WHAT IS BEING ASKED: From the line that has "Task: Select the Feet-frames time format" down to the final line of the listing below, transcribe every line exactly, and only those.

RECORDS FOR THE TASK:
▬▬▬▬▬▬
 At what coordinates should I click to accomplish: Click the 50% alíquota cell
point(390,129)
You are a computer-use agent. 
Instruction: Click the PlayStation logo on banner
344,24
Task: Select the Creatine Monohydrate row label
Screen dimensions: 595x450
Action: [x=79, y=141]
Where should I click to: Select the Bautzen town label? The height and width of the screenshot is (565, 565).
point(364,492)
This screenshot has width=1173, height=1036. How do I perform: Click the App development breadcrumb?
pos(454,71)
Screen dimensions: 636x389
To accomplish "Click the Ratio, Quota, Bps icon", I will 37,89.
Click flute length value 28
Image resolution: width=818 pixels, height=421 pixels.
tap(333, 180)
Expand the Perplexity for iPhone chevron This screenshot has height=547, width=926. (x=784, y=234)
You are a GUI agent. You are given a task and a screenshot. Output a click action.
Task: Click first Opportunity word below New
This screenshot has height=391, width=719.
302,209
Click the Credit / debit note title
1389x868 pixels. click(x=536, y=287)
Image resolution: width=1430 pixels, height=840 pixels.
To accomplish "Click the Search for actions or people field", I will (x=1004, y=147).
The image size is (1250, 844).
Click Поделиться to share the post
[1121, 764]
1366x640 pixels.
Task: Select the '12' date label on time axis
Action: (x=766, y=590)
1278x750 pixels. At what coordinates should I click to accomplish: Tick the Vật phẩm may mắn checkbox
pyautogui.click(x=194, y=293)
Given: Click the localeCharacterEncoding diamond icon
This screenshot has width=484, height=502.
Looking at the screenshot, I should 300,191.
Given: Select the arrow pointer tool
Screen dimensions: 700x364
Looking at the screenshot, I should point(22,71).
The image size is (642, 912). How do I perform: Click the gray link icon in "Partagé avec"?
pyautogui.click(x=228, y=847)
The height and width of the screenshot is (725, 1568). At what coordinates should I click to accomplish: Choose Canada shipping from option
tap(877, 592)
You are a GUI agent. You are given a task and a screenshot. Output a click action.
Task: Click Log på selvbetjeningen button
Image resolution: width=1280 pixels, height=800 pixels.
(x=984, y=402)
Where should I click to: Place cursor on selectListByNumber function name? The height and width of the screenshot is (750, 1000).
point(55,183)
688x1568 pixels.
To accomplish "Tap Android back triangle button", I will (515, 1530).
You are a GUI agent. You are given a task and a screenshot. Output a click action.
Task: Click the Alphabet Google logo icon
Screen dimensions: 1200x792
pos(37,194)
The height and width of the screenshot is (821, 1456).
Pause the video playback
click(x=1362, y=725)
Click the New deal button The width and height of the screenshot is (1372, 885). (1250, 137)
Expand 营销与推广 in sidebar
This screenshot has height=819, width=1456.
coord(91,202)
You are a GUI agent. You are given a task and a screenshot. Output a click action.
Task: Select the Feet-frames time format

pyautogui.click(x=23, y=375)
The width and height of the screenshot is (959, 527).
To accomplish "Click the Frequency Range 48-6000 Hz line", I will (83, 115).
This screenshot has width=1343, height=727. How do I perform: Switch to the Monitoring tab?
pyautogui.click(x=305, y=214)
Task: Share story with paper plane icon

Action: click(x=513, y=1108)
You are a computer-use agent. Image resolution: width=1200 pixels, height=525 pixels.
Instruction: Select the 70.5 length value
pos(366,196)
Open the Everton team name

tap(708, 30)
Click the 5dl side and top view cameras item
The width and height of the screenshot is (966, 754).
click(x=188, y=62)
▬▬▬▬▬▬
PROBLEM SOLUTION:
Task: Select the Feet-frames time format

pyautogui.click(x=23, y=375)
The width and height of the screenshot is (959, 527).
To accomplish "Click the Frequency Range 48-6000 Hz line", I will (83, 115).
This screenshot has width=1343, height=727. How do I perform: Switch to the Monitoring tab?
pyautogui.click(x=305, y=214)
Task: Share story with paper plane icon

Action: click(x=513, y=1108)
You are a computer-use agent. Image resolution: width=1200 pixels, height=525 pixels.
Instruction: Select the 70.5 length value
pos(366,196)
Open the Everton team name

tap(708, 30)
Click the 5dl side and top view cameras item
The width and height of the screenshot is (966, 754).
click(x=188, y=62)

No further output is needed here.